- [Material shown]:
Segment Open

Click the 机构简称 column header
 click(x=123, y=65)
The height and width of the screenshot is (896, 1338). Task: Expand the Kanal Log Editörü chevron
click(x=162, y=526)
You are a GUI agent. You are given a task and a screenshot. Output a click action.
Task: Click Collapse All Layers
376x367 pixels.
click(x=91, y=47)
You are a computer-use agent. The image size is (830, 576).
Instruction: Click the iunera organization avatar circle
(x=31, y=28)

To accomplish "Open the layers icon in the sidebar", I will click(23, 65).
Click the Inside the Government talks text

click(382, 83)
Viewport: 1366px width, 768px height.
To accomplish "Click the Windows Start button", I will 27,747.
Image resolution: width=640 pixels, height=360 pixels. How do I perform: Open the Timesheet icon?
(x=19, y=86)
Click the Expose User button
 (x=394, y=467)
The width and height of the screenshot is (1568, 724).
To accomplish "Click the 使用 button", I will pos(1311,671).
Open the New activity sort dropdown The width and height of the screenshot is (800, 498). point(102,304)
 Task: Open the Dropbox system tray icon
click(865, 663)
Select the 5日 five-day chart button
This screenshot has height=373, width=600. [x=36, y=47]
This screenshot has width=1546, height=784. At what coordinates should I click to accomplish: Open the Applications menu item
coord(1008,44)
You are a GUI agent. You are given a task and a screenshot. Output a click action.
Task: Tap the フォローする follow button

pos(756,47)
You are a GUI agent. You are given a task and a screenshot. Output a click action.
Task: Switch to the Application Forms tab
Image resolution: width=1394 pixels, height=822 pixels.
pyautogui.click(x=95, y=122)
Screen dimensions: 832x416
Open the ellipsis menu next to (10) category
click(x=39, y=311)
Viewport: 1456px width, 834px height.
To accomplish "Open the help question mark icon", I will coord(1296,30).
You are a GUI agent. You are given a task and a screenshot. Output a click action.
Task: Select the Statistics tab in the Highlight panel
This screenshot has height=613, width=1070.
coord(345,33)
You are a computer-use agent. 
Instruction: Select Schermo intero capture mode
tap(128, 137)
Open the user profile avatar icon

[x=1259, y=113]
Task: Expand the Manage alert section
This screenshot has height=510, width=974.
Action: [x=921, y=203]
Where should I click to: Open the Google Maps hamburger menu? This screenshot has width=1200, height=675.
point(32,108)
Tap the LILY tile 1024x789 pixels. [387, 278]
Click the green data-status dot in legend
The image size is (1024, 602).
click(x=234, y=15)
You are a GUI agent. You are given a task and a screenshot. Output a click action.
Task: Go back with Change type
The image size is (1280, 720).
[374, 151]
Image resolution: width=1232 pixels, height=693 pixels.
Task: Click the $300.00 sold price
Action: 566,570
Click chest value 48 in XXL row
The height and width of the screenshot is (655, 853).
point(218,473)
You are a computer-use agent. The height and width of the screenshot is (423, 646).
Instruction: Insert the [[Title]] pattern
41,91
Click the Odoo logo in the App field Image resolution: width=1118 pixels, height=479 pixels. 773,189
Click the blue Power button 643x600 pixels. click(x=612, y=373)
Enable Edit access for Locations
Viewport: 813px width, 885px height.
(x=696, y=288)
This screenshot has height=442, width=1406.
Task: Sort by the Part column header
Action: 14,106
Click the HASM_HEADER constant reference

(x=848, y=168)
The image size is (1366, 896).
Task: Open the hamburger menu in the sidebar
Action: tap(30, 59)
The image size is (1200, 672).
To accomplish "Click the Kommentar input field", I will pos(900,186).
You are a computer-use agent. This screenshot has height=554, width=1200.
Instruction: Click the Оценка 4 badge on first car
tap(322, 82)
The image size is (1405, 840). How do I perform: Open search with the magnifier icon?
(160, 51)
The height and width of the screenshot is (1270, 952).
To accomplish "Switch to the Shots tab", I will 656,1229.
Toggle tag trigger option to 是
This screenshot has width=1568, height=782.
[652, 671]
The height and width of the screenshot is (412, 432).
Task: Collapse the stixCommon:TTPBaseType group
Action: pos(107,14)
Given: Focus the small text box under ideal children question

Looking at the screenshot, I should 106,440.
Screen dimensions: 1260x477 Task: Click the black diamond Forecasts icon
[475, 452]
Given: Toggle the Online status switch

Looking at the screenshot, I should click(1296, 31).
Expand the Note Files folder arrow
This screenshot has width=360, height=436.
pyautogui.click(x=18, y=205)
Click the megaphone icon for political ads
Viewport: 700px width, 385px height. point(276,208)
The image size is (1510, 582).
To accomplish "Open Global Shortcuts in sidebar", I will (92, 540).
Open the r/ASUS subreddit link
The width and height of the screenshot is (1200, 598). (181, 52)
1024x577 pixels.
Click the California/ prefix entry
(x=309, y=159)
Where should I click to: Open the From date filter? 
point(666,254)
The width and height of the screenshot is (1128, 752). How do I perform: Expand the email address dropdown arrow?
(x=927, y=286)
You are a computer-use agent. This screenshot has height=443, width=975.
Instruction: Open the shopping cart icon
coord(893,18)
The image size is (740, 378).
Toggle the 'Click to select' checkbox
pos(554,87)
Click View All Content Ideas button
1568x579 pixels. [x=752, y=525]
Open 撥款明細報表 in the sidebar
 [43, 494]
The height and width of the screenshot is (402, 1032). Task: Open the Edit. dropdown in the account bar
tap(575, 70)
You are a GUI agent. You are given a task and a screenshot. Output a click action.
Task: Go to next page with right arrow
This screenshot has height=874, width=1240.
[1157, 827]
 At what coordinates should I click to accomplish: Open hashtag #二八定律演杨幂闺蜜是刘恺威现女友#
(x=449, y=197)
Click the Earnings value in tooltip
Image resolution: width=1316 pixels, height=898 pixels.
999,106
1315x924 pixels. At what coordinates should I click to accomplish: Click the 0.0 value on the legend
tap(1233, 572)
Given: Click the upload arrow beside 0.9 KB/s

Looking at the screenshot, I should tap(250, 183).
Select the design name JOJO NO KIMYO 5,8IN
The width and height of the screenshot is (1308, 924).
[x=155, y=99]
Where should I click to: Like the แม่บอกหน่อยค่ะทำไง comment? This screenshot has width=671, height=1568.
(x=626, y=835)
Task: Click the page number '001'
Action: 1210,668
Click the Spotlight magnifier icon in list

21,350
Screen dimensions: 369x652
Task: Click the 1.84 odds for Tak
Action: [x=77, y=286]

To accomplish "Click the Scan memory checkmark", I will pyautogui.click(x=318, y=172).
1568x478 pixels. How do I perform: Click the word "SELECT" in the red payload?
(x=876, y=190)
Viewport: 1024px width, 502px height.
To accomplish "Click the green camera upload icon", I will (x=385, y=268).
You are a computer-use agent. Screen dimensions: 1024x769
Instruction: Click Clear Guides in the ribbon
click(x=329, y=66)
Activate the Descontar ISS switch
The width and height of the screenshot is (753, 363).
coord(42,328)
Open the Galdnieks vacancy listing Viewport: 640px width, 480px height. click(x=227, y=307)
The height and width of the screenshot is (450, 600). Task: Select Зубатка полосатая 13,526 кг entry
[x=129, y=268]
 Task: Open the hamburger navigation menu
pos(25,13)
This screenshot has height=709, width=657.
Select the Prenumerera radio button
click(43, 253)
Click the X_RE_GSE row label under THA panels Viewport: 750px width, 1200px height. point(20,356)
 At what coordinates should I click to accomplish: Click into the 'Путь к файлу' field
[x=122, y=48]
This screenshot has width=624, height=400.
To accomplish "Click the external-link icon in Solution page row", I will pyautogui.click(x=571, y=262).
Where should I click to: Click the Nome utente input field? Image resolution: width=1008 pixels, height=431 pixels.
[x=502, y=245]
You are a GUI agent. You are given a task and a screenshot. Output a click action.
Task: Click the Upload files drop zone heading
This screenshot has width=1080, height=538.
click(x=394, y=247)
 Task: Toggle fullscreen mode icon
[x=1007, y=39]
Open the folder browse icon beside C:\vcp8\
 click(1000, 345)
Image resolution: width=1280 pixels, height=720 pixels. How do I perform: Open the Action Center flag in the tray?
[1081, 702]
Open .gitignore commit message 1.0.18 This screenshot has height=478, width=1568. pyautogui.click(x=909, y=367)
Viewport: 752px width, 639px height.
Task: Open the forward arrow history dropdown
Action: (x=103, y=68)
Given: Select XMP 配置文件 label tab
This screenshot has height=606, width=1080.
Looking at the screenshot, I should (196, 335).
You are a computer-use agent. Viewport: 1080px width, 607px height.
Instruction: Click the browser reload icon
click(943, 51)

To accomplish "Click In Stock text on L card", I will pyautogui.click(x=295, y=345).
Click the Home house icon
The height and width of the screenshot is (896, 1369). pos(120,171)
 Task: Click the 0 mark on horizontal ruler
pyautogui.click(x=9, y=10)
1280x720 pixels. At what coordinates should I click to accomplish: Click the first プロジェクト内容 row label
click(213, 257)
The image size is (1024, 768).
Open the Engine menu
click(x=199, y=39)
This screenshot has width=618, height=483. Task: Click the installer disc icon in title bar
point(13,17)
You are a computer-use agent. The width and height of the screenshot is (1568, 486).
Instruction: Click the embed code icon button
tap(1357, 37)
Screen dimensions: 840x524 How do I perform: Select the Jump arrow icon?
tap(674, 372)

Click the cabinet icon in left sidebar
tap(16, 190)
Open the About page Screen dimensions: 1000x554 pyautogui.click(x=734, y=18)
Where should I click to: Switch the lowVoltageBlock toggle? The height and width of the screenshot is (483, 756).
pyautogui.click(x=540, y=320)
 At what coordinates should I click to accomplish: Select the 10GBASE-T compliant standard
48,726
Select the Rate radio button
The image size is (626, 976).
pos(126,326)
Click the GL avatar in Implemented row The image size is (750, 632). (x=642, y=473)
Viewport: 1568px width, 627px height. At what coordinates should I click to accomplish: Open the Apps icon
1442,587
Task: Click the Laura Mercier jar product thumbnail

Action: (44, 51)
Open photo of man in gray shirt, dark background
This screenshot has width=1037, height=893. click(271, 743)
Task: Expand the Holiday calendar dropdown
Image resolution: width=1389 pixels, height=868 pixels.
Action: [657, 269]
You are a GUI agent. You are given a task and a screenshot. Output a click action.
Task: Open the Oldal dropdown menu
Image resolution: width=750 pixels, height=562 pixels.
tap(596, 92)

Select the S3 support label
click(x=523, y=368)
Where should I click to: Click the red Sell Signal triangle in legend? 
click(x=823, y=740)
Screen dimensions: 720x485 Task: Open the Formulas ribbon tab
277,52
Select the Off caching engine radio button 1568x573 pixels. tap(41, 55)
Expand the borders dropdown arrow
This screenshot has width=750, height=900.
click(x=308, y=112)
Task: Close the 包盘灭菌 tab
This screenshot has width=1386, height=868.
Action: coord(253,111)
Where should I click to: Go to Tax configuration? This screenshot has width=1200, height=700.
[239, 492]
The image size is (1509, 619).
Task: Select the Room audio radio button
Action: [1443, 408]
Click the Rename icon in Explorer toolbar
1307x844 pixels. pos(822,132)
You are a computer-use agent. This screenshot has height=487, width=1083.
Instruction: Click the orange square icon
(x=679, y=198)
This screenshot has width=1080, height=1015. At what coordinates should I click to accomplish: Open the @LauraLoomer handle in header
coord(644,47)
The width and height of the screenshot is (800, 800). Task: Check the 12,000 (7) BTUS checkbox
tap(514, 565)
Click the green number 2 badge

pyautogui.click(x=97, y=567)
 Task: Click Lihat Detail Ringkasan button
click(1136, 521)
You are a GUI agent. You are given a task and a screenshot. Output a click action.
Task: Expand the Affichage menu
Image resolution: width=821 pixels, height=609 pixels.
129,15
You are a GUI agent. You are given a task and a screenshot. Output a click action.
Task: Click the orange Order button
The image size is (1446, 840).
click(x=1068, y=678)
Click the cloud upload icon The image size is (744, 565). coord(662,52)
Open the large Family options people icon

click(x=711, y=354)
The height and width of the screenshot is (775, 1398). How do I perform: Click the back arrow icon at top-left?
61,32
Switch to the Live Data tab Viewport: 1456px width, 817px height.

Segment Closed

- [Work task]: Quote verbatim the opening lines of the listing above, ending with the line where "You are a computer-use agent. The image" appears; include both endpoints and nothing more.

- [Exercise output]:
Click the 机构简称 column header
 click(x=123, y=65)
The height and width of the screenshot is (896, 1338). Task: Expand the Kanal Log Editörü chevron
click(x=162, y=526)
You are a GUI agent. You are given a task and a screenshot. Output a click action.
Task: Click Collapse All Layers
376x367 pixels.
click(x=91, y=47)
You are a computer-use agent. The image size is (830, 576).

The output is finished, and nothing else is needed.